Power producers with carbon-intensive portfolios will be squeezed by a tighter ETS, but the reforms will eventually translate into higher profits for utilities with a high share of low-carbon generation, such as Enel SpA, Iberdrola SA, EDP - Energias de Portugal SA and Electricité de France SA, according to analysts at Bernstein.
But the analysts also warned that rising carbon prices could be seen as creating excess profits at the expense of consumers; Spain is already planning to claw back hundreds of millions from nuclear, wind and hydropower producers. To avoid a public backlash against its climate policies and ease the burden for low-income households, the commission wants to set up a Social Climate Fund, endowed with up to €70 billion raised through the ETS.
'Reshaping' the energy system
The commission also wants to remove tax exemptions for fossil fuels, set targets for the use of hydrogen in industry and transport, increase its energy efficiency target, and introduce stronger emissions standards for cars and vans, among other proposals.
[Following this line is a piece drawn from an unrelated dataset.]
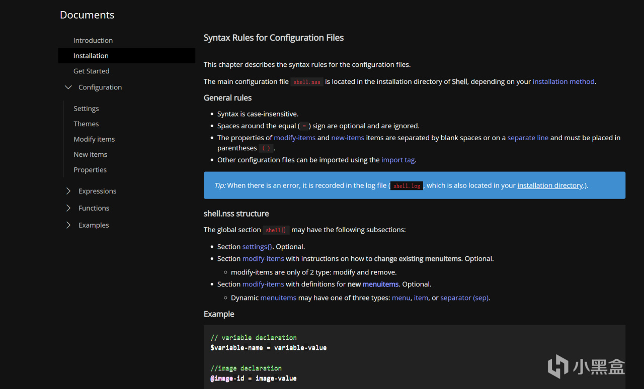Open New items in sidebar
This screenshot has width=644, height=389.
click(x=91, y=155)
"Our current tools don't deliver enough," said Frans Timmermans, the commission's executive vice-president for the Green Deal.
As part of its review of energy taxes, the commission plans to adjust the minimum levels of taxation to the carbon content of energy carriers, which it said will make cleaner fuels more financially attractive and further incentivize the switch to renewables.
Measures targeting the transport sector, like an end date for registrations of combustion engine cars by 2035, could also accelerate the switch to electric vehicles and increase power demand. Another proposal would require member states to expand charging and hydrogen refueling infrastructure in line with zero-emission car sales.
Kadri Simson, the EU's energy commissioner, emphasized the heavy burden on the electricity system as an enabler for emissions reductions across the economy.
"Reaching the Green Deal goals will not be possible without reshaping our energy system," Simson said. "Planning and building energy infrastructure takes time. So to get to net-zero by 2050, we need an unprecedented transformation in this decade already."